Step 1. Resource allocation considerations
Aspire 3 and 4 had a horizontal distributed architecture, where all the Aspire nodes executed the exact same software and configuration. All nodes were equal, which meant more complex synchronization, and hard to balance throughput and resource utilization.
Aspire 5.0 consists of two distinct types of nodes: Manager and Workers. More Manager nodes means more simultaneous crawls. The more worker nodes higher the throughput, but you can have an heterogeneous set of worker nodes, where some would run certain crawls, and the others would run other types of crawls.
For production deployments, where high availability is required, it is recommended to have at least 2 manager nodes, as if one fails, the other one can assume the work from the failed one, while the failed one recovers and re-claims work.
2 GB RAM
2 CPU cores
4 GB RAM
4 CPU cores
8 GB RAM
4 CPU cores
16 GB RAM
4 CPU cores
Aspire 5 was developed and tested using OpenJDK 11
Step 2. Deploy your Aspire 5 cluster
There are several options on deploying Aspire 5, from on-premise installations both Windows or Linux based, up to container based deployments using Kubernetes. Choose your preferred deployment option and follow the instructions at How to Install Aspire.
Step 3. Migrate a content source crawl configuration
Choose a content source on Aspire 3/4 you want to migrate to Aspire 5. Verify the availability of the connector in Aspire 5 at Connectors.
We'll use a SharePoint Online content source in Aspire 4 as an example
- Create a Connector Instance in Aspire 5 for the connector you'll use. Note that this connector instance can be shared across multiple crawl configurations, so you may only create one connector instance per content source connector type in Aspire 4.
- Open Aspire 5 Admin UI and click on the "Connector Instances" Section on the left side menu
- On the Connector Instances Section, click on "New"
- Enter the name for your new Connector instance, and select its Type (in this case SharePoint online)
- Configure the properties you need for this connector instance, all the properties you can select here can be found in Aspire 3/4 at the "Connector" section of the content-source configuration, at the "Advanced Connector Properties" sub-section.
- Click on "Complete" on the Aspire 5, connector instance creation, once all the properties have been set-up.
Once a connector instance is created, now create a Credential configuration object.

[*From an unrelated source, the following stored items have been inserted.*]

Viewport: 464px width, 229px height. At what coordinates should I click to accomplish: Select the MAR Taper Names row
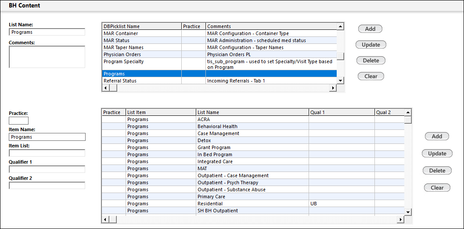tap(141, 47)
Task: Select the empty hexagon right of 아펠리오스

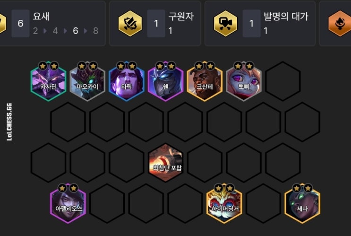Action: [107, 203]
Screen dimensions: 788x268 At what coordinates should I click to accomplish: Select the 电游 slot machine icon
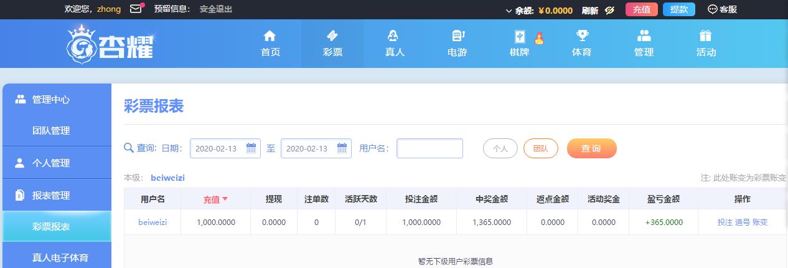pos(457,36)

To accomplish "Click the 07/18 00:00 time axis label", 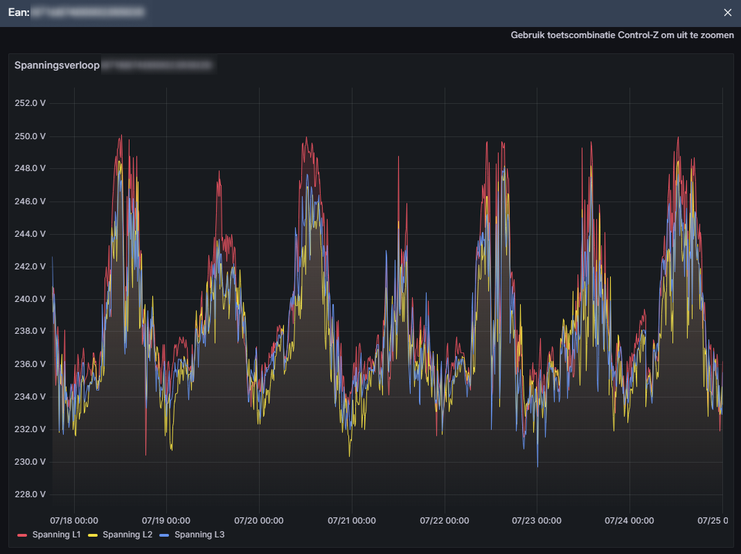I will [74, 520].
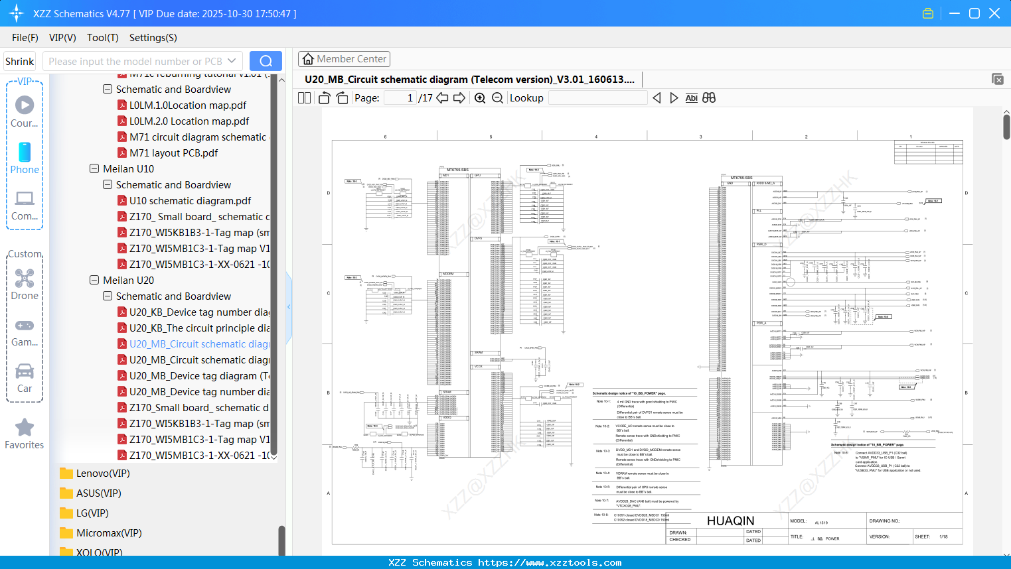Rotate the schematic page counterclockwise
This screenshot has height=569, width=1011.
(323, 97)
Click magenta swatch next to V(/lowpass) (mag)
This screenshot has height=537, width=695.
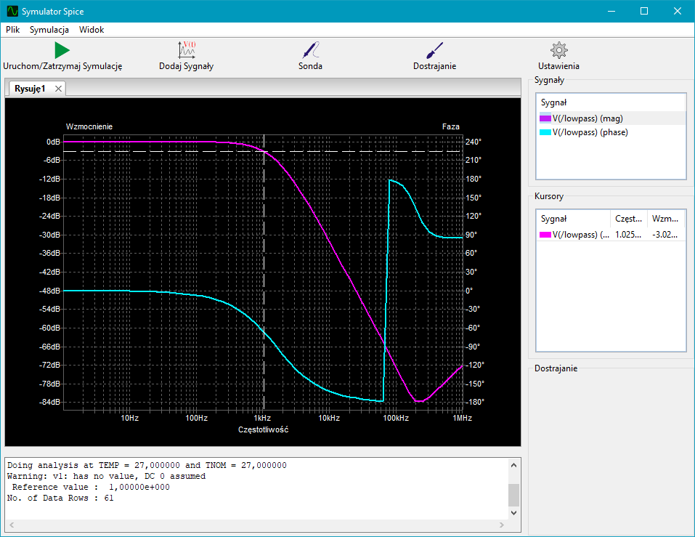545,118
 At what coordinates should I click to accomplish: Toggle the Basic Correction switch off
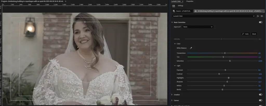point(260,22)
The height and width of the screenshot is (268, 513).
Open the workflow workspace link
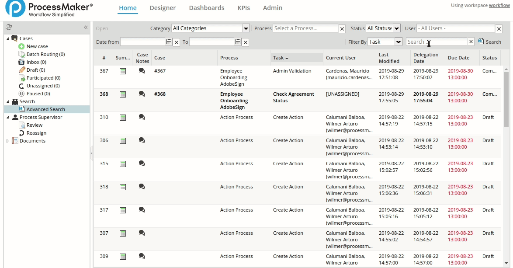[499, 5]
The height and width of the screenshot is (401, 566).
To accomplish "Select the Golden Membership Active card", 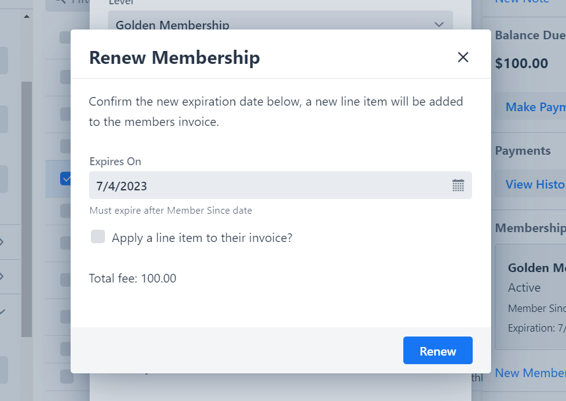I will 530,297.
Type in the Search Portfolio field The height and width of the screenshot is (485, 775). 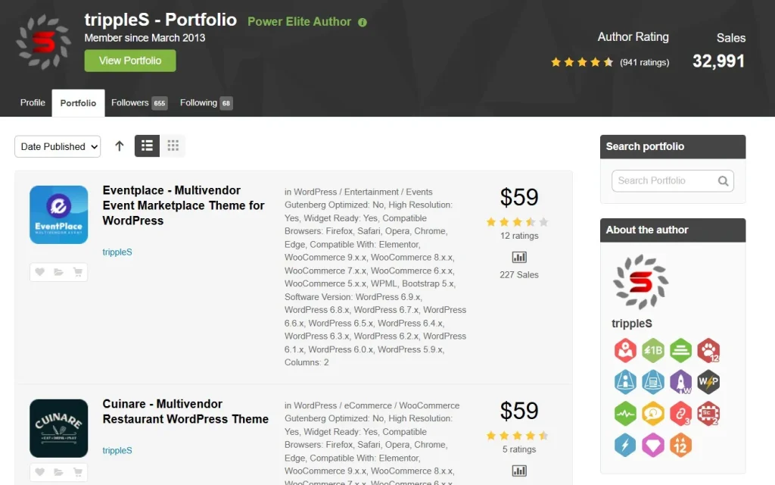[x=665, y=181]
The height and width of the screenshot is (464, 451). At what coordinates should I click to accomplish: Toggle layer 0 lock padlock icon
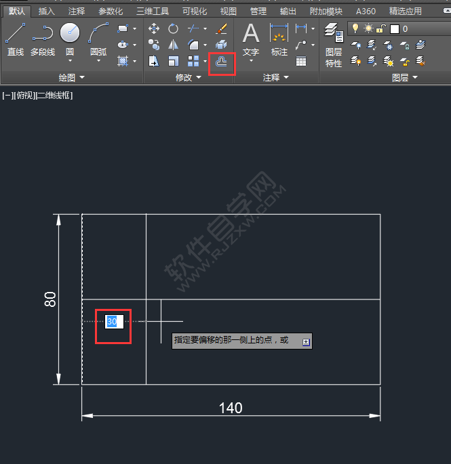381,28
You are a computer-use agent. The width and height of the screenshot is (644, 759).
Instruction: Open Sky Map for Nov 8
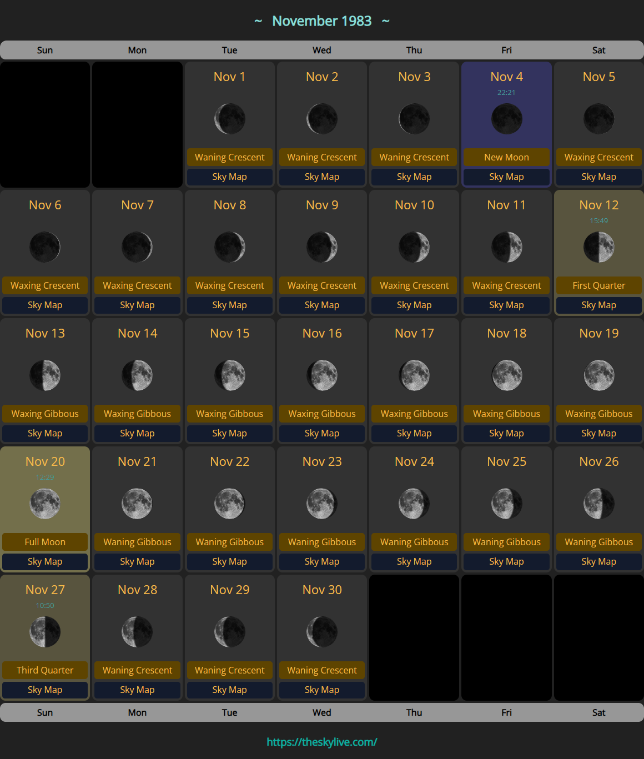click(x=230, y=305)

We'll use this to create our connection at step 3.
- Open the "Credentials" section on the left side menu
- On the Credentials section, Click on "New"
- Enter a name for your Credentials object and the type of source (in this case SharePoint online)

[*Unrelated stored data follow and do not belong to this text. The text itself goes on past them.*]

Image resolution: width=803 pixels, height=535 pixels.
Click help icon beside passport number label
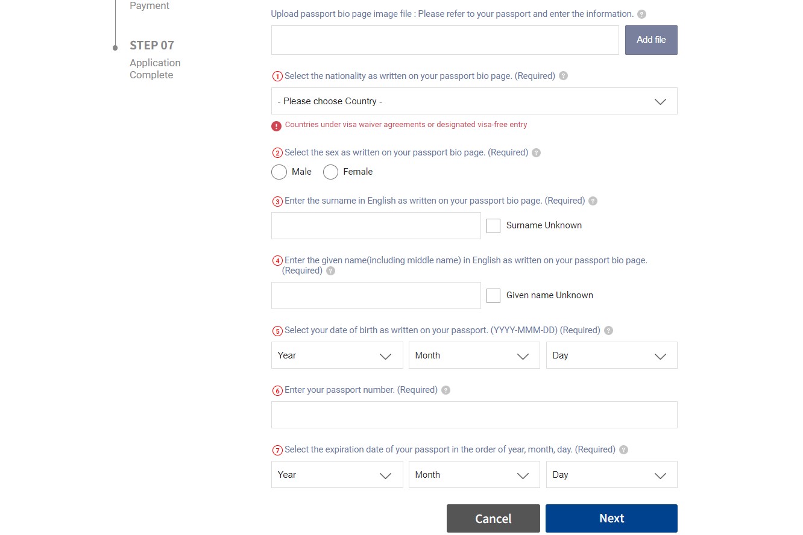[446, 390]
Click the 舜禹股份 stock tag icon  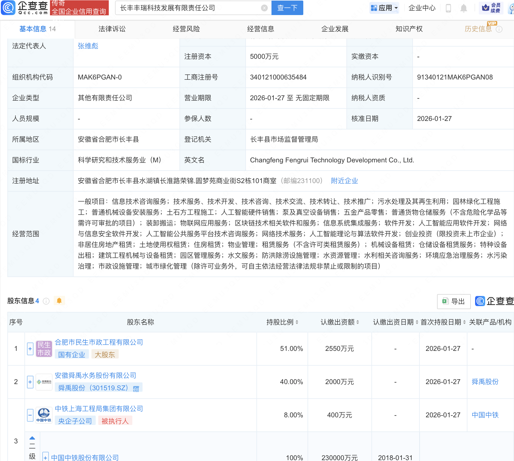point(136,389)
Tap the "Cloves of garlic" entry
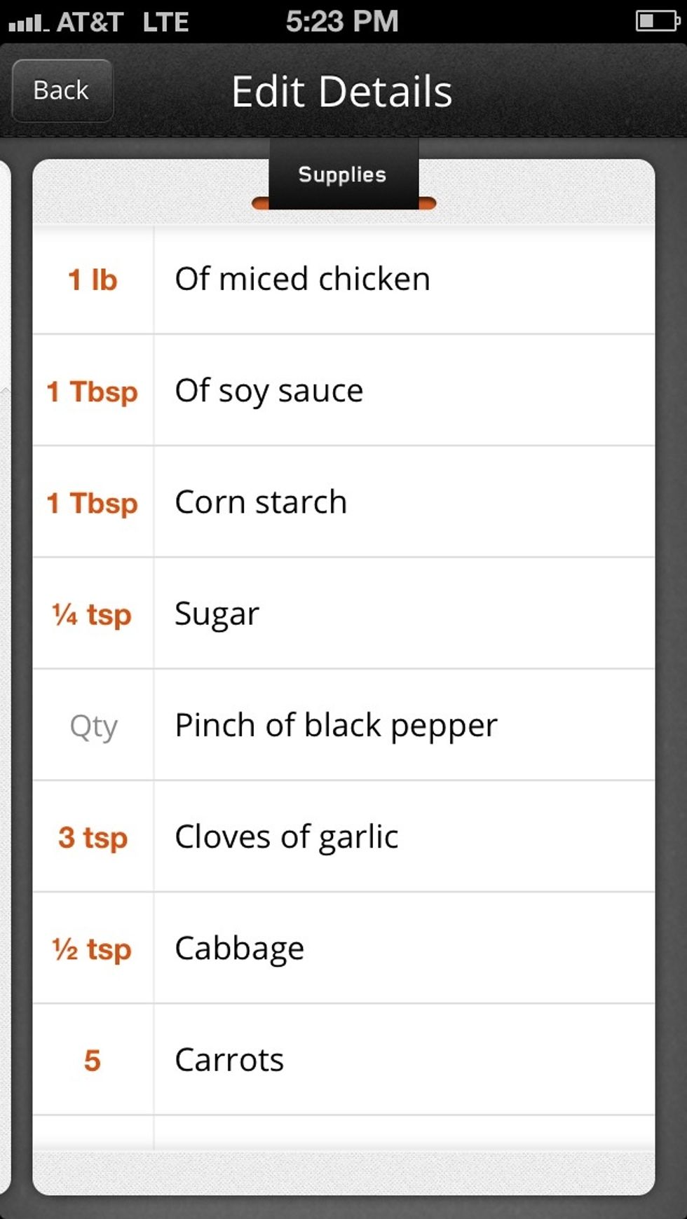Image resolution: width=687 pixels, height=1219 pixels. 287,837
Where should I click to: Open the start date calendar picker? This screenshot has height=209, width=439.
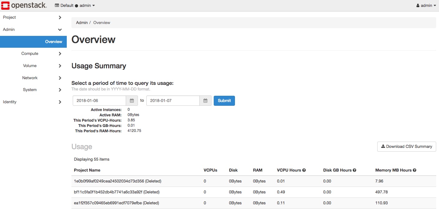pyautogui.click(x=132, y=101)
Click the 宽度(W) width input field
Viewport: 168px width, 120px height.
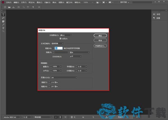pyautogui.click(x=59, y=48)
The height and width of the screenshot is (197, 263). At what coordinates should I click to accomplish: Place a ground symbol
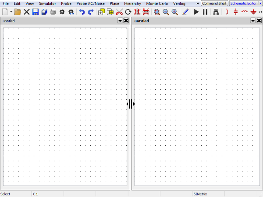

- Choose and fill the right credentials properties, this can typically be found on the "Connector" section on the Aspire 3/4 content source
- Once all the properties have been set, Click on "Complete" to create the Credentials object
Once the Credentials object is created, now create a "Connection" configuration object. This will point to your SharePoint online instance, without indicating the site collections to crawl (each site collection or list would be a different configuration object).
- Open the "Connection" section on the left side menu
- On the Connections section, Click on "New"
- Enter a name for your Connection object, and its type (in this case SharePoint Online)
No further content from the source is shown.